### TEXTO DE ORIGEM
Após o fim das aulas, correu para deixar a mochila em casa e partir em busca de seu mais velho. Enquanto trancava a porta, um rapaz a chamou no portão: “Miriam, mataram o Jhones lá em Santo André”. Demorou alguns segundos para a ficha cair.

Quando chegou no necrotério, apenas pelo pé de fora do lençol já sabia que aquele era o corpo do seu menino. Conta que ele ainda estava quentinho na hora em que ela lhe deu um beijo no rosto. “Pode passar o tempo que for, mas o luto não passa. Porque a partir do momento que mata o teu filho, te mata também”, chora.

Jhones era conhecido dos policiais que o chamavam “neguinho”. Segundo a mãe, foram pedir dinheiro para o menino e disseram que, caso não desse, iriam colocá-lo de volta na FEBEM. Com medo, o adolescente decidiu roubar um carro, mas não sabia que o dono também era policial. “Ele não foi homem pra dar um tiro na perna, no braço. Deu um único tiro de execução na nuca”, conta Miriam indignada.

### DADOS REGISTRADOS
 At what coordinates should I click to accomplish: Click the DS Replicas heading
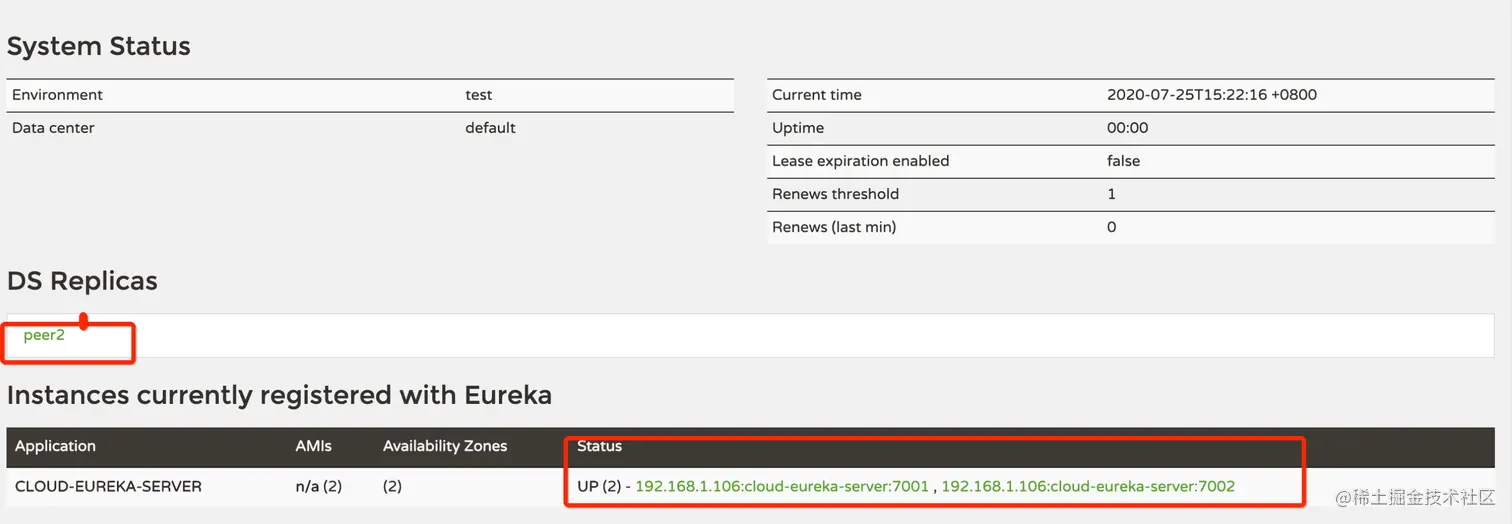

### TAREFA 1
Segundo o texto sobre a morte de Jhones, em que cidade ele foi morto?
### TAREFA 2
Continue o texto sobre a morte de Jhones a partir da última frase apresentada.

### RESPOSTA 1
Em Santo André.

### RESPOSTA 2
Cárcere a céu aberto

A maternidade é para sempre e não é uma tarefa fácil, especialmente nas periferias. “O seu filho completa certa idade e você já fica com medo, porque a polícia já vai revistar, bater documento. Na periferia não tem liberdade, é um cárcere a céu aberto. O povo já nasce com algemas”, desabafa Miriam.

De seus filhos, Miguel foi o único que terminou o ensino médio e até se inscreveu para fazer um curso de processamento de dados. Falava para a mãe que queria ser advogado. Também não dormia fora de casa, nem usava drogas. Mas foi o que entrou mais cedo na FEBEM, aos 14 anos.

Miguel ficou em uma unidade diferente da dos irmãos, para crianças e adolescentes de 12 a 14 anos. Passou pela instituição sete vezes: nas primeiras, sempre ficou por pouco tempo; na última, a juíza determinou que ficasse por um ano e oito meses.

Três anos depois, quando o menino tinha 17 anos, Miriam viu o pior dia de sua vida se repetir. Lembra de tudo da noite anterior: de seus filhos escutando Racionais MC’s, da conversa que teve com o caçula. “Foi um papo bem gostoso. Era o último, né?”, lamenta.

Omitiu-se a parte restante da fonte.